PEGGY NEWTON, A LEBA PIONEER by Stephen Powell (Pres.)Posted by Paul Fairweather on 2nd May 2013
The sad passing of Mrs. Peggy Newton on April 17th 2013, brought about the close of one of LEBA’s earliest chapters, for Peggy was one of the first, great characters that nurtured the embryonic idea that became the Ex Boxers Association of the capital.
Being probably the first woman to attend a meeting primarily because of the fact that she was married to Andy Newton, the renowned middleweight who being totally blind, she accompanied to the early meetings as his carer. However, she did have to wait in an adjacent room with the other wives. No ladies allowed in those days, and no moans about it either.
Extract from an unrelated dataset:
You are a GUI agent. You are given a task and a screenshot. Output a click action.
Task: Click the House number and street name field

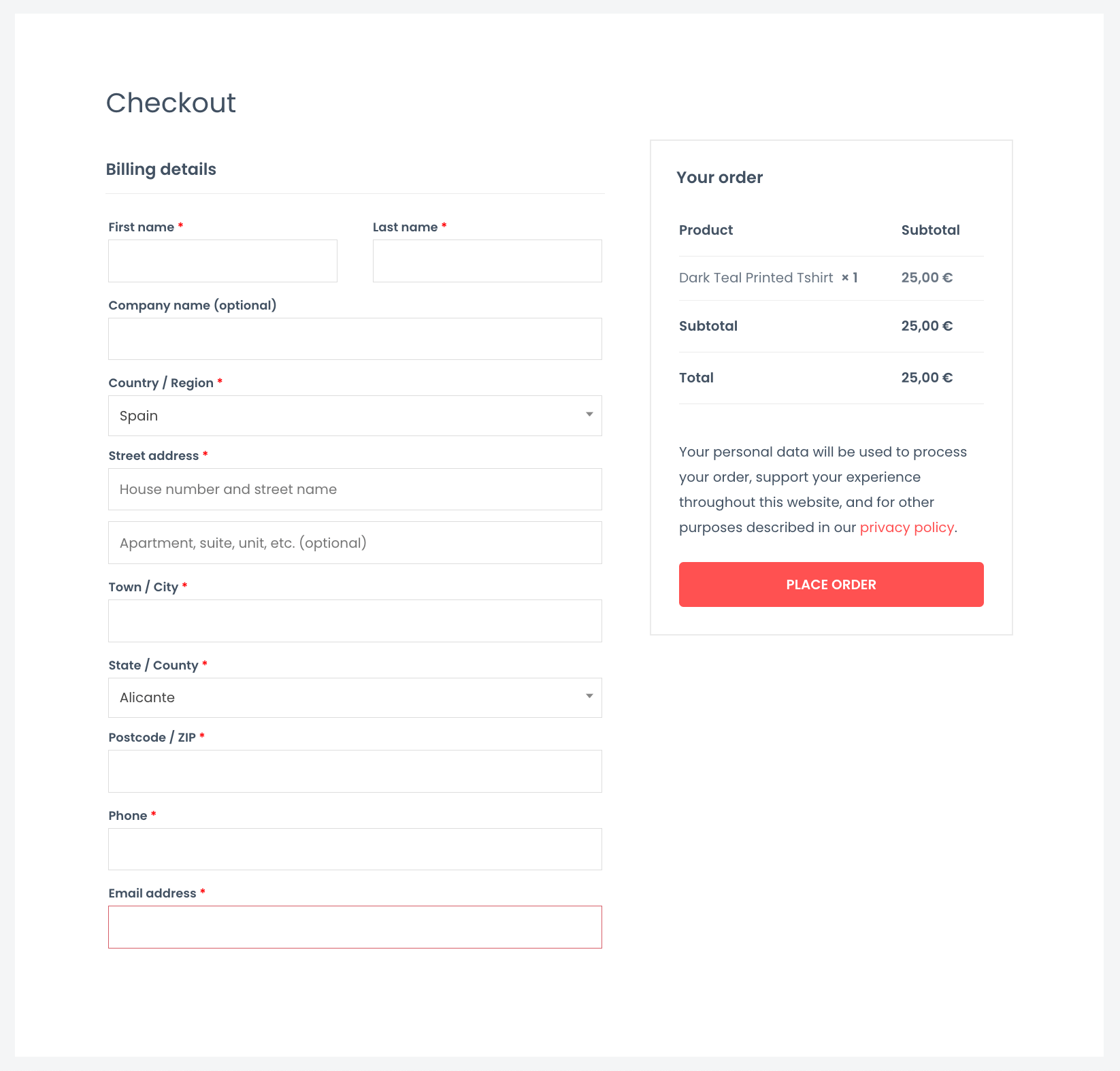[x=355, y=489]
Andy, being the son of Professor Andrew Newton, the famous boxing manager trainer, and promoter of the Marylebone School of Arms, could be described as Boxing through and through, but Peggy, her talents were far more diverse.
Peggy, who married Andy in 1946 (10th Aug); would accompany him to the gym, and to the many venues where, billed as the ‘Blind Wonder’, he would exhibit his skills, on various versions of punch balls, bags, gym apparatus, he skipped, and even sparring with sighted boxers. All the while Peggy would assist with bandaging, lacing on the gloves, setting up equipment and packing it away for storage.
When LEBA was founded in 1971, Andy was a founding member, and it was not too long after, that Peggy suggested that LEBA should have a newsletter, and gaining a positive nod from the committee set about producing one.
This little periodical she named “Seconds Out”. She collected, edited, and typed up the articles on the old style “Roneo Onion Skins” which were then attached to the hand powered ‘Roller copier’. Andy would stand and turn the handle of this ancient machine to print off the sheets, which Peggy then collated and stapled together. Thus, LEBA members had a monthly bulletin. What great pioneering stuff all this was, and we still have the ‘Seconds Out’ to this very day. Peggy’s journalistic talents probably came from her father, John Murray, the once editor of ‘Boxing’ (News).
I can remember the many occasions that I had to personally call round to see Peg and Andy at home, what a place for a young boxing fan to visit. The place was stacked with boxing equipment of vintage age, along with bundles of ‘Boxing News’, bound volumes of various magazines, numerous books, and even full sets of ‘Boxiana’ and ‘Pugilistica’. Obviously Peggy and Andy’s knowledge of boxing was extensive to say the least, and discussions on the present, past, and future of boxing, filled many a happy hour for me.
I was given the privilege of collecting by car Andy, for the monthly meetings, so again I got the opportunity to observe Peg in action.
Having not to accompany Andy these occasions, she seized the chance to pursue some of her other talents. She was a talented artist, and a staunch communist, and when combining the two, she produced some beautiful ‘Marching Banners’, for various Trade Unions and local branches of the Communist and Labour parties. The times, I called and found a full size banner draped across the living room, with all Peg’s paints, cottons and silk cuts strewn everywhere, complete organised chaos!
Peg and Andy’s daughter Andrea, passed on the following recollections of Peggy in a recent letter;
“Mum was born on 9th May 1920 and died on 17th April 2013 so she was almost 93. She married dad on 10th August 1946. She was by trade a dressmaker although that is a scant description of her talents. She could sew knit and crochet anything she chose to turn her hand to. She was also a talented artist. Right up until very recent years she wrote occasional articles for the Black Country Bugle about old time boxing and boxers. Up until she went into the nursing home she used to cut out 1960s. I can remember being very frightened at the prospect of a nuclear war and being sent off, by her, on my first Aldermaston March at the tender age of 13. Because she couldn’t leave dad I suppose I was her stand in. She used to meet us on the last day with a bag full of homemade hot cross buns. She lost interest in the Communist Party after she moved up here in the 1980s, mainly I think because of all the faction and splits that went on around this time.
I suppose I could write pages about all the things that she did with her life. I had great problems when I spoke to the celebrant conducting her funeral service. There are just so many things that could be said about her life and many talents.”
I can only endorse Andrea’s words about the amount that could be said about ‘our Peggy’, if only space and time would permit.
Finally, it must be said that at 93yrs. Peg had a good and long life, during which she found time to put in the effort and help the London Ex Boxers Association, to get organised and become, the biggest organisation of its kind in the world!
Thank you Peggy for our ‘Seconds Out’, and all that you did for LEBA, may you now rest in peace.